In each case I’m going to start with the title of the later book, then give the title of the earlier book and the general nature of the spoiler (i.e. I’m not going to name any killers). So if even that is more information than you’re comfortable with, stop reading here!
I’m erring on the side of caution. Not everyone might consider all these passages to be spoilers, but in each case I’m either sorry I read the later book before the earlier, or glad I read the earlier one first.
- Blogger thegreencapsule points out that you shouldn’t read The Lost Gallows until you’ve read It Walks by Night, as doing so will eliminate a suspect in IWbN from contention. Thanks!
- The Judas Window: one character makes a remark, alluding to the solutions of The Unicorn Murders and The Punch and Judy Murders, that might point you toward the respective killers.
- The Reader is Warned: passing references eliminate a couple of suspects in Death in Five Boxes from contention.
- The Man Who Could Not Shudder: a special case. It spoils Christie’s The Murder of Roger Ackroyd!
- The Case of the Constant Suicides: does not reveal the solution of The Man Who Could Not Shudder but does give away a major twist.
- Seeing is Believing: really the jaw-dropper of this class. I read this one more than 30 years ago, and I’m still mad at Carr for writing an unnecessary passage that actually names the murderers in The Plague Court Murders and The Reader is Warned, and partly spoils The Peacock Feather Murders. If you take anything away from this post, it’s this: don’t read Seeing is Believing until you’ve read those earlier books. (It’s good but not great, so it’s not as if you’re putting off reading one of the masterpieces.)

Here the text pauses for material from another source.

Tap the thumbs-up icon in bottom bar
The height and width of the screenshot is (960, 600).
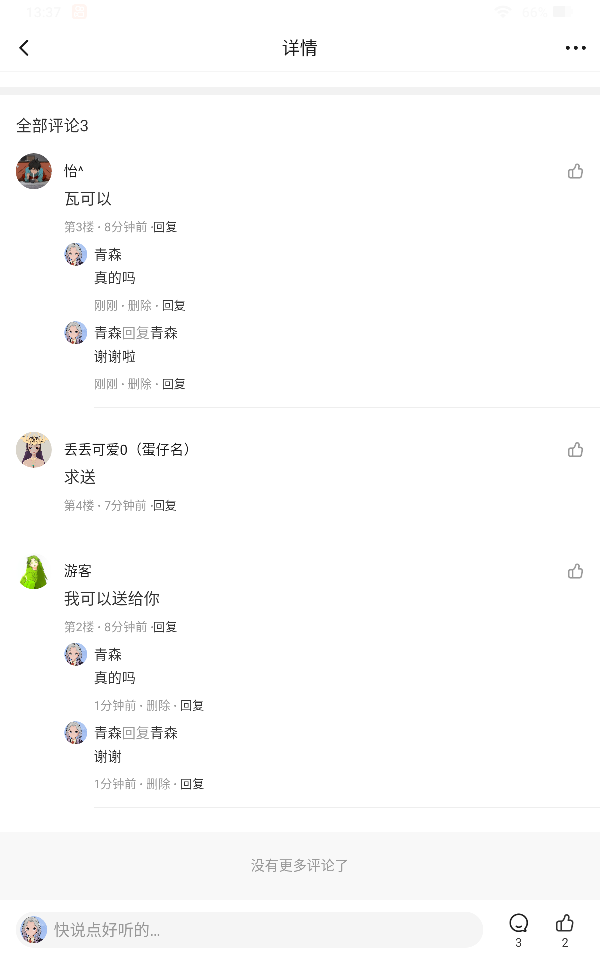click(565, 923)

- The Cavalier’s Cup: tells you a bit too much about the solution to The Curse of the Bronze Lamp for my liking.
- Patrick Butler for the Defence: strongly hints at the ending of Below Suspicion.
- “All in a Maze” (story in The Men Who Explained Miracles): tells you a bit too much about the ending of Behind the Crimson Blind.
- Scandal at High Chimneys spoils Wilkie Collins’ The Moonstone and The Murder of Roger Ackroyd.
- The Witch of the Low Tide spoils Gaston Leroux’s The Mystery of the Yellow Room. Thanks again for these last two, thegreencapsule!
- Panic in Box C: cameo appearance by a suspect from He Who Whispers that will basically have you saying, “well, I can cross this person off my list when I read HWW”.
Carr did this more than Queen, but Queen did it a few times:
- The New Adventures of Ellery Queen: not really a spoiler, but one story in this collection, “Man Bites Dog”, tells you more about what happens in The Four of Hearts than you might want to know going in.
- Cat of Many Tails: gives away a twist from Ten Days’ Wonder.
- Double, Double: has a pointer to the solution of Ten Days’ Wonder. Did the cousins decide in retrospect that they had something against this book?